Absolute pitch, the ability to identify or produce the pitch of a sound without a reference point, has a critical period, i.e., it can only be acquired early in life. However, research has shown that histone-deacetylase inhibitors (HDAC inhibitors) enable adult mice to establish perceptual preferences that are otherwise impossible to acquire after youth. In humans, we found that adult men who took valproate (VPA) (a HDAC inhibitor) learned to identify pitch significantly better than those taking placebo—evidence that VPA facilitated critical-period learning in the adult human brain. Importantly, this result was not due to a general change in cognitive function, but rather a specific effect on a sensory task associated with a critical-period.
I think it's not so cut-and-dry. As a violinist, I can recognize absolute violin pitches, but can't do so with other instruments. This is definitely a learned skill; presumably there's something about the timbre of the different pitches that my brain has memorized after so many years of playing.
However someone with "true" perfect pitch is able to detect pitches across instruments (or even a sine wave) and can distinguish minute differences in pitch; for example, someone with perfect pitch can tell that an instrument has been tuned to A415 (a typical tuning for Baroque music) instead of the standard A440.
The difference between A=415 and A=440 is not "minute" at all; it's a full half-step difference!
Also, no: absolute pitch does not necessarily confer the ability to distinguish very small differences in pitch. Many people with perfect pitch can name a given note if played, but can't reliably identify if the pitch in question is 5 or 10 cents off. This is a common misconception.
Similar thing here. I'm a pianist, and while I don't have perfect pitch, there are certain piano chords that I can pick out and definitively say, "That's an F major, root position, with the root just over middle C". But other chords or even individual notes – I'm not able to distinguish them in that way.
You're talking about relative pitch, not perfect (absolute) pitch. Any competent musician will have excellent relative pitch, which is the ability to recognize intervals between pitches. This is necessary for transcription, learning music by ear, jamming, etc.
Perfect pitch means that, if someone plays a sine wave with no context, you can tell what pitch it is.
We had a guy in our college band with perfect relative and absolute pitch. One time we walked out of the dorms and the AC was squealing on top the building across the street.
"Hey Dave, what note is that?"
"Do you really want to know?"
heads nod
"It's a G"
One of the other tales was someone with true perfect pitch could tell the difference between A at 440 vs 441 hz.
I've seen this. When I was in grad school I was playing with assembly language to click a speaker in a timed loop, such that it would generate A440.
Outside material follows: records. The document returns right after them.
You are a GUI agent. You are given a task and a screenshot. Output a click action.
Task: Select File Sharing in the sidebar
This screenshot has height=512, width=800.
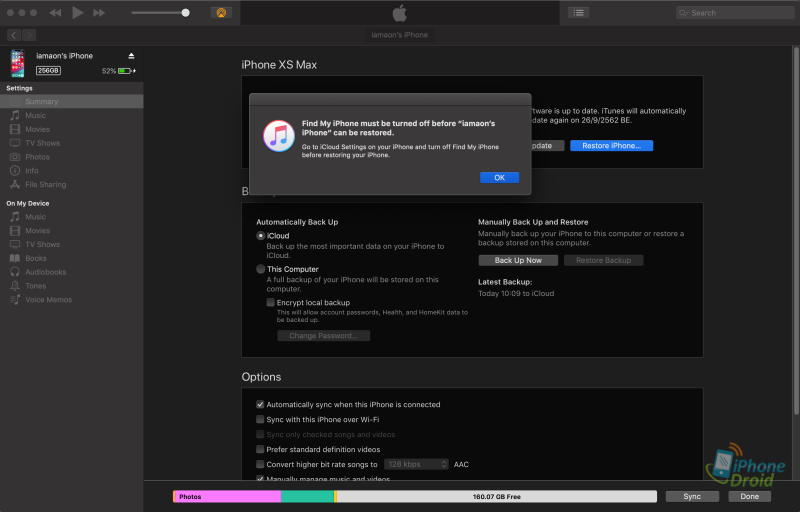click(x=45, y=185)
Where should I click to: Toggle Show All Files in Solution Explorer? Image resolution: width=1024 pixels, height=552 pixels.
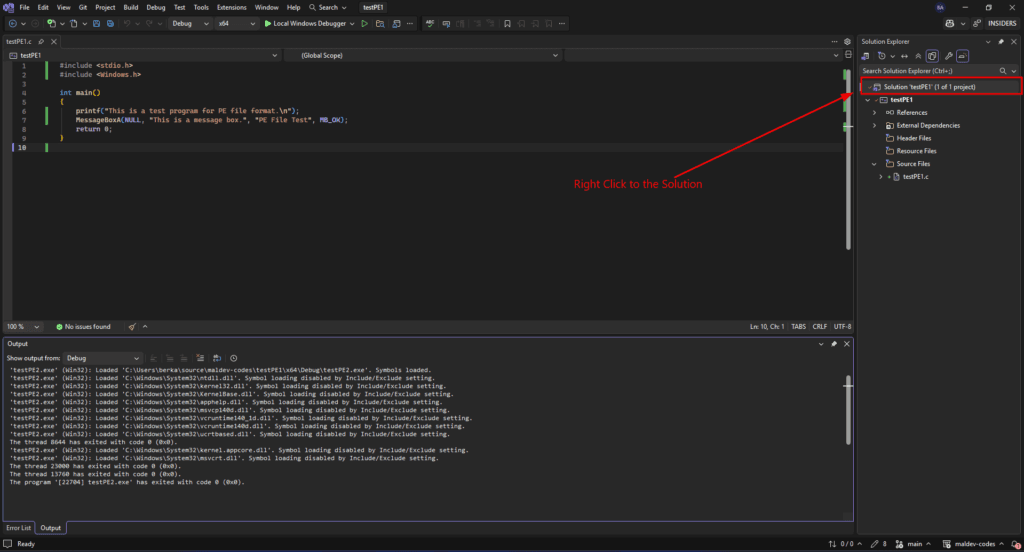(932, 56)
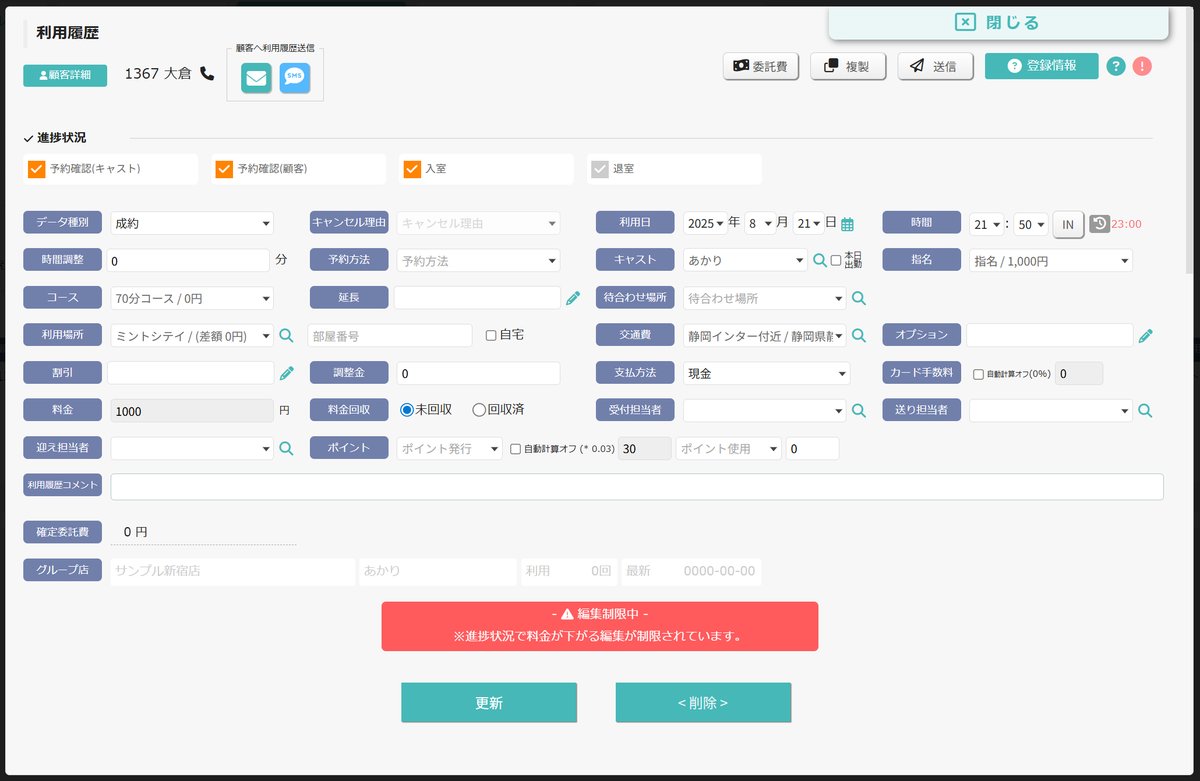This screenshot has height=781, width=1200.
Task: Click the 複製 button in the top toolbar
Action: pos(848,66)
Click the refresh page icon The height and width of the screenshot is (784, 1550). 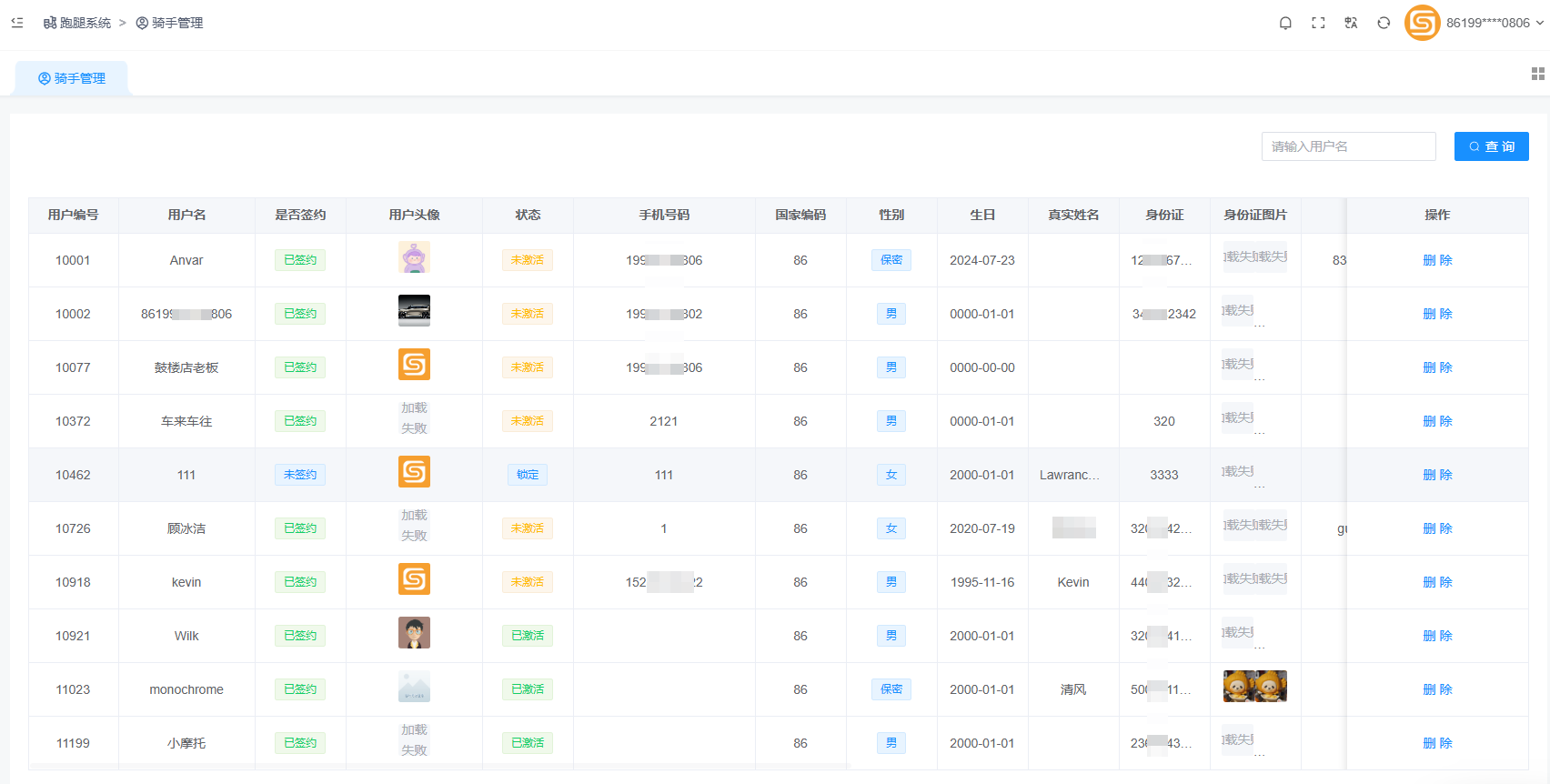click(1384, 23)
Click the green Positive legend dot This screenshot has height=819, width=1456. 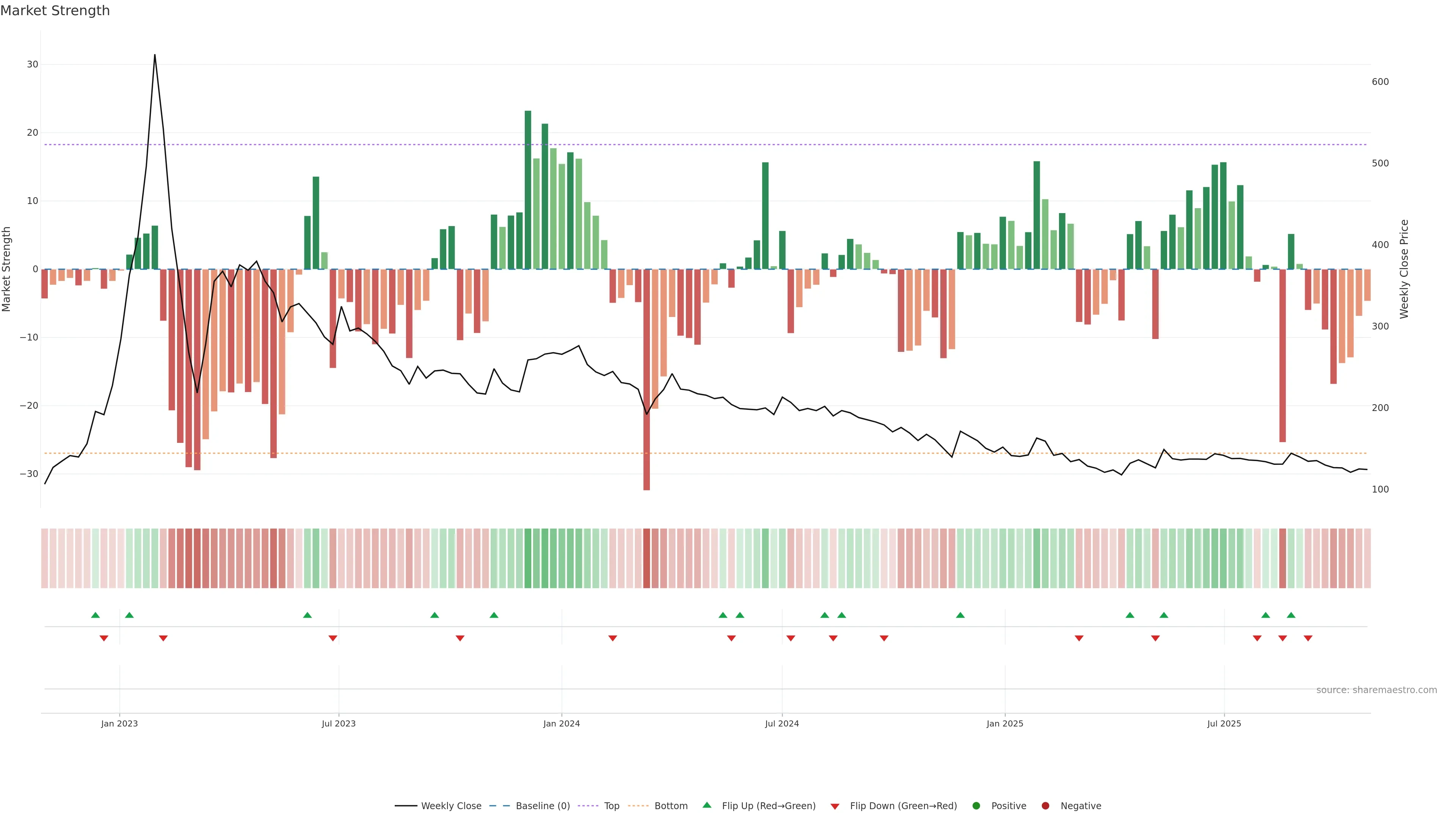click(x=976, y=806)
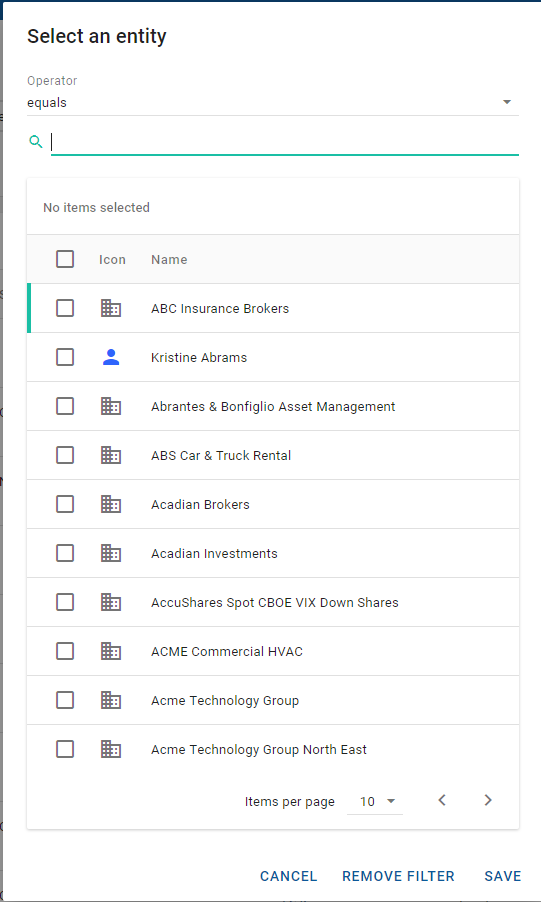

I played it to my coworker who was working in my lab, and he said: "I'm a singer and I have perfect pitch. THat isn't A440, it's slightly low. Probably one hertz."
I checked my code and indeed, I had miscomputed the timer, it was slightly longer than it should have been. Fixed the code and he confirmed it sounded better, but not absolutely perfect.
AC squealing (and a lot of other noises that are somehow synchronous to the grid frequency) would be a slightly off G outside of North America (slightly to high, G is ~49 Hz and the grid frequency almost everywhere is 50 Hz), no need for perfect pitch to guess that.
In North America (60 Hz grid frequency), I'm not quite sure whether one would recognise it as a A# (58.3 Hz) or a B (61.8 Hz).
> Perfect pitch means that, if someone plays a sine wave with no context, you can tell what pitch it is.
What bothers me about that definition is that it doesn't specify accuracy. If I play a sine wave at 498.753 Hz, how many of those decimal places will someone with perfect pitch get correct? Since classical music is based on discrete notes with intervals of at least a semitone, maybe an error of less than half a semitone is acceptable, because that's enough to sort a note into the correct bucket? But then what's the average error for people who don't have perfect pitch?
I think it's like: at which point it's a sharp A or a flat A#? Because when we talk about perfect pitch, is in a musical context, in the sense that a person can tell the note that would classify that wave, even without knowing how many Hz it is
At which point red becomes orange, brown, pink? What about cherry, coral? We describe color names by association — sky blue, grass green, ochre, rose, pink, violet. Rick Beato pointed that children catch names by association with a song.
> average error for people who don't have perfect pitch
I've tried once with a kid 10 years old, she expected and answered C, D, E, while I was playing same note (unison) with long pause on harmonica. Our perception skewed by our believes. I've heard same applies to drawing — one has to learn to see.